Once established on the glideslope, the flightpath-guidance cue becomes vital and is required for the accuracy that this type of approach demands. The other concerns for the pilot to concentrate on are speed control (with power) and height; radio altitude is automatically activated on the descent and appears digitally below the flightpath-guidance cue and between the groundspeed and vertical-speed readouts. At about 700ft above ground-level (AGL), the radar image begins to appear along the lower edge of the combiner (as the terrain comes within range of the radar antenna). Distinctive topographical features, such as a housing estate to the left of centreline, could be made out clearly on the radar image and, from about 400ft AGL, the runway extended-centreline lights and a major public road outside the airfield could be identified, quickly followed by the discernible shape of the runway and taxiways. This is a reassuring cue, allowing the pilot to be certain that he is properly aligned with the runway, and permitting relatively leisurely orientation at about 250ft above DH. In this instance, the approach was continued to the 50ft DH. As the runway radar image became larger and increasingly compelling on the combiner, the point immediately beyond the flightpath-guidance cue indicated the expected touchdown point on the runway.

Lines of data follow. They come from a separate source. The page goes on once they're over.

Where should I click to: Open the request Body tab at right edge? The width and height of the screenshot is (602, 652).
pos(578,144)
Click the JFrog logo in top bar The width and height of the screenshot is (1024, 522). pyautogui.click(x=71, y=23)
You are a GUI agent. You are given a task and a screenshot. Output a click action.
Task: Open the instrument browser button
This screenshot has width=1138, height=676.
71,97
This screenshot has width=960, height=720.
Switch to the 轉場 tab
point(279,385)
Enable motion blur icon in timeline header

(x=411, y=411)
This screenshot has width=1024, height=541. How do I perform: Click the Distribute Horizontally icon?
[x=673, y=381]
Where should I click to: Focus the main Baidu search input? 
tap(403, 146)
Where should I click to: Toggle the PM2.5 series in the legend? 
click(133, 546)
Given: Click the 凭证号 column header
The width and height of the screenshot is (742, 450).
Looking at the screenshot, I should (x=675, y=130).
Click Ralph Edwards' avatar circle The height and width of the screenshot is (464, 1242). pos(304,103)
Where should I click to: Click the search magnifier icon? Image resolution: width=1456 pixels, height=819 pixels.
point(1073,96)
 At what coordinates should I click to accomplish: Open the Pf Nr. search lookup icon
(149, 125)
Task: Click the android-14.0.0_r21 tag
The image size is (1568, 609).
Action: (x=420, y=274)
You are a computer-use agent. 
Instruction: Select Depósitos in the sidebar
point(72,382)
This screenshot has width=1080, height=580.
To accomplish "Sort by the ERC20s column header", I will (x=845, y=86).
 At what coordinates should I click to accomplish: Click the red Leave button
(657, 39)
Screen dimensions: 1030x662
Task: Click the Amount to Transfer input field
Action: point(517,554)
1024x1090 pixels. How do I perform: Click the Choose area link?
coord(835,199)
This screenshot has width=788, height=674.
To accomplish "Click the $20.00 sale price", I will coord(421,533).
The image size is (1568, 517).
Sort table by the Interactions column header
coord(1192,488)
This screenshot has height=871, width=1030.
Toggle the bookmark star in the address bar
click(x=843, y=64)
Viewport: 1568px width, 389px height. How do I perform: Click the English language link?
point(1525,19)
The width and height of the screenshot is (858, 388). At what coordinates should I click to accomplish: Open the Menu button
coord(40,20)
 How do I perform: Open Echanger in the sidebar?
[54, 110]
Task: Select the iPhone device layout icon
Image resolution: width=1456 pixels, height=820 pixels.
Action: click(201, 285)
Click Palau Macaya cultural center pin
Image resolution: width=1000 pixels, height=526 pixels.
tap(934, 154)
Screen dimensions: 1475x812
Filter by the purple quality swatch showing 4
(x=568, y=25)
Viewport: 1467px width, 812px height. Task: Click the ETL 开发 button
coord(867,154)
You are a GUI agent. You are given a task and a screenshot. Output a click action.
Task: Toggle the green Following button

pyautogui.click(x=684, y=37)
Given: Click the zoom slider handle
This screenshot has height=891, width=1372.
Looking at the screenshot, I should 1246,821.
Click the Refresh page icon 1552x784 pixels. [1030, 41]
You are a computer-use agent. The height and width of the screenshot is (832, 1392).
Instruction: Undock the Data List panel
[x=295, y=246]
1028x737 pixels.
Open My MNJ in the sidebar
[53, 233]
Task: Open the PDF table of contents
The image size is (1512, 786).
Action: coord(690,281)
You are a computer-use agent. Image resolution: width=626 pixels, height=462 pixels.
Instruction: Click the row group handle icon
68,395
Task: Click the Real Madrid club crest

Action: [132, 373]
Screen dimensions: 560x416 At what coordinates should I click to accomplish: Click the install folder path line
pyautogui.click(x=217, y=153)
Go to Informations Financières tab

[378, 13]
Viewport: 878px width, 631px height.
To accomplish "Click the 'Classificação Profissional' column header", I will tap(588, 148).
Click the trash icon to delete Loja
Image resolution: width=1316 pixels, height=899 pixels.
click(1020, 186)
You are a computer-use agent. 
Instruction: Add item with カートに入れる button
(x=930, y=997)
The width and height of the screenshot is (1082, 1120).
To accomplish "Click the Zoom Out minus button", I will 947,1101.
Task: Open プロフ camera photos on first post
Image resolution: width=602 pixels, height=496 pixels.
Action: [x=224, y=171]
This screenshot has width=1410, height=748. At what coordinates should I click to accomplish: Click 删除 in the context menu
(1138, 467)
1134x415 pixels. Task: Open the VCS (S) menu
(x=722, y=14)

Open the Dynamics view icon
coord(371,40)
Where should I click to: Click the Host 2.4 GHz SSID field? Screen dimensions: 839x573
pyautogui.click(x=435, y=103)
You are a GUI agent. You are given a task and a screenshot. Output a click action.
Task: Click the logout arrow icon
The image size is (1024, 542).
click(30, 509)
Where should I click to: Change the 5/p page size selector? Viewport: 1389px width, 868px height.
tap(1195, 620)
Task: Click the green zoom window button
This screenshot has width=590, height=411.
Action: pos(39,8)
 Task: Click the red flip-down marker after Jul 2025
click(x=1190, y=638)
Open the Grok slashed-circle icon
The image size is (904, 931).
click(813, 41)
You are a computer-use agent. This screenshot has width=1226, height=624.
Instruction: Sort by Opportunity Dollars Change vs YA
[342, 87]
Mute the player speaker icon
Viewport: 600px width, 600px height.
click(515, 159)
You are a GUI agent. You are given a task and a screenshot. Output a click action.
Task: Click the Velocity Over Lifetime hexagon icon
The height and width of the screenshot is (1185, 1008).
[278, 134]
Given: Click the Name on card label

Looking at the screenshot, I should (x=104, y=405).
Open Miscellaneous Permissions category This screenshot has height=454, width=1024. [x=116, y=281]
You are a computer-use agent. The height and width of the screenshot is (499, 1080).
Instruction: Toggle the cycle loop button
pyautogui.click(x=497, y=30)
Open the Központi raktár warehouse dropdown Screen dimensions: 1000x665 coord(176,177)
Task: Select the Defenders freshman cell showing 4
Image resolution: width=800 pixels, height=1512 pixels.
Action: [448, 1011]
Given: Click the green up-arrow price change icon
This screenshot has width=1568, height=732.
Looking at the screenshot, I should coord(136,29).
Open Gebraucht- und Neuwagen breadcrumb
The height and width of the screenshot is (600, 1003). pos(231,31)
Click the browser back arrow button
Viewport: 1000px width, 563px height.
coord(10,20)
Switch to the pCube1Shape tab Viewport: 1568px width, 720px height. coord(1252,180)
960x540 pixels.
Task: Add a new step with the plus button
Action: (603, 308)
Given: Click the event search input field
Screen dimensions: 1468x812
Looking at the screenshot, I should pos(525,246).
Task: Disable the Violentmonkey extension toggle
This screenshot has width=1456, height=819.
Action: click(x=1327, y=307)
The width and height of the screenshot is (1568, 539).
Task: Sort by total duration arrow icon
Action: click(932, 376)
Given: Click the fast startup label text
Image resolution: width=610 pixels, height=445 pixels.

I was disappointed by the resolution of the radar image. For example, the housing estate was a useful orientational cue, but only because I had seen it on an earlier visual approach and knew what it was. From the radar image itself, it could have been a fuel farm, a boy scouts' encampment or boats on a lake. Arguably, therefore, a good knowledge of the local terrain is an advantage, but, since housing estates do not usually appear on approach charts, no credit towards certification could presumably be claimed for such local features as roads and buildings.

It is, however, the role of the radar just before, at, and beyond DH for which credit is to be claimed in certification. Here, it proved to be a considerable asset, arguably giving greater help even than centreline and runway lights, because it presented an image to the pilot of the threshold, adjacent taxiways, any crossing runway and the other end of the runway in use. Once again, I was disappointed by the poor clarity of the images because the features lacked crispness. The ALG team claims that the system makes it possible to see aircraft and vehicles on the airfield. This would not have been easy from the image that I saw.

I discussed my view with Mike Frank and the on-board team, who said that a transmitter failure the previous day had required a replacement which had not been calibrated, and that the system was only producing about 80% of its usual resolution. Also, they stressed the "breadboard" development nature of the equipment and the room for refinement before production.

Despite my reservations about the quality of the radar image, however, I cannot take issue with its effectiveness as a vision-enhancement device which is both practical as an installation and convincing in giving a pilot autonomous landing guidance, such that he could undoubtedly safely undertake Cat III approaches at Cat I runways. The results of this programme are to be discussed with the FAA. There will also be interest from the Gulfstream project team because its wider ambitions for its HUD could clearly exploit vision enhancement. Progress will need to be rapid, however, to benefit the world's fleets of ageing airliners before they are replaced with new Cat III-equipped aircraft.